• _Material to process_:
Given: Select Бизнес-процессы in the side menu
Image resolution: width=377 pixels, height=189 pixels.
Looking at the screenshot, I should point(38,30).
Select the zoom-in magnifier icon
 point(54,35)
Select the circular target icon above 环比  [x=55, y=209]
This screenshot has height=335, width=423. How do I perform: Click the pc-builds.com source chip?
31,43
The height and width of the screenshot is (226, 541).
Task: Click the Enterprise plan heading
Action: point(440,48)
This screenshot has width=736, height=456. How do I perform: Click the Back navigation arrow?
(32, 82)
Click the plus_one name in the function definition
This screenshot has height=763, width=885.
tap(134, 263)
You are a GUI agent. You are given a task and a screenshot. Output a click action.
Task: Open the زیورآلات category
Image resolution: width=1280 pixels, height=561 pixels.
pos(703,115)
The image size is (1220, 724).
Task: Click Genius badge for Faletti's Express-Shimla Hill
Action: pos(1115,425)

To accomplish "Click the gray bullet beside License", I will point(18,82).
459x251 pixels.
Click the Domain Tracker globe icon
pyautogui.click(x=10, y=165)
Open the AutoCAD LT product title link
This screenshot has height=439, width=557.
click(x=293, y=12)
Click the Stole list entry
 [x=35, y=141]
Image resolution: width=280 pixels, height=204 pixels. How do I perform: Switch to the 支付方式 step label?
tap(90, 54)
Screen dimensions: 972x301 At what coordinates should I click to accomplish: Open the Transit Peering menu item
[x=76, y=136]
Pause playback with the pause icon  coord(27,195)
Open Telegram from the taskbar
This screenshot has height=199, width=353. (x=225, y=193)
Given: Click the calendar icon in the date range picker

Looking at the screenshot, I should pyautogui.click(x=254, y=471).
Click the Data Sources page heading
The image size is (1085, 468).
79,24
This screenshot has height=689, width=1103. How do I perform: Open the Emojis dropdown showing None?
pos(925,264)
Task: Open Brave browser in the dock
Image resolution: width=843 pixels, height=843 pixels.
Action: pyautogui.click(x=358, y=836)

• _Activity_:
Could you retype the whole listing above without altering a word?

• _Solution_:
Given: Select Бизнес-процессы in the side menu
Image resolution: width=377 pixels, height=189 pixels.
Looking at the screenshot, I should point(38,30).
Select the zoom-in magnifier icon
 point(54,35)
Select the circular target icon above 环比  [x=55, y=209]
This screenshot has height=335, width=423. How do I perform: Click the pc-builds.com source chip?
31,43
The height and width of the screenshot is (226, 541).
Task: Click the Enterprise plan heading
Action: point(440,48)
This screenshot has width=736, height=456. How do I perform: Click the Back navigation arrow?
(32, 82)
Click the plus_one name in the function definition
This screenshot has height=763, width=885.
tap(134, 263)
You are a GUI agent. You are given a task and a screenshot. Output a click action.
Task: Open the زیورآلات category
Image resolution: width=1280 pixels, height=561 pixels.
pos(703,115)
The image size is (1220, 724).
Task: Click Genius badge for Faletti's Express-Shimla Hill
Action: pos(1115,425)

To accomplish "Click the gray bullet beside License", I will point(18,82).
459x251 pixels.
Click the Domain Tracker globe icon
pyautogui.click(x=10, y=165)
Open the AutoCAD LT product title link
This screenshot has height=439, width=557.
click(x=293, y=12)
Click the Stole list entry
 [x=35, y=141]
Image resolution: width=280 pixels, height=204 pixels. How do I perform: Switch to the 支付方式 step label?
tap(90, 54)
Screen dimensions: 972x301 At what coordinates should I click to accomplish: Open the Transit Peering menu item
[x=76, y=136]
Pause playback with the pause icon  coord(27,195)
Open Telegram from the taskbar
This screenshot has height=199, width=353. (x=225, y=193)
Given: Click the calendar icon in the date range picker

Looking at the screenshot, I should pyautogui.click(x=254, y=471).
Click the Data Sources page heading
The image size is (1085, 468).
79,24
This screenshot has height=689, width=1103. How do I perform: Open the Emojis dropdown showing None?
pos(925,264)
Task: Open Brave browser in the dock
Image resolution: width=843 pixels, height=843 pixels.
Action: pyautogui.click(x=358, y=836)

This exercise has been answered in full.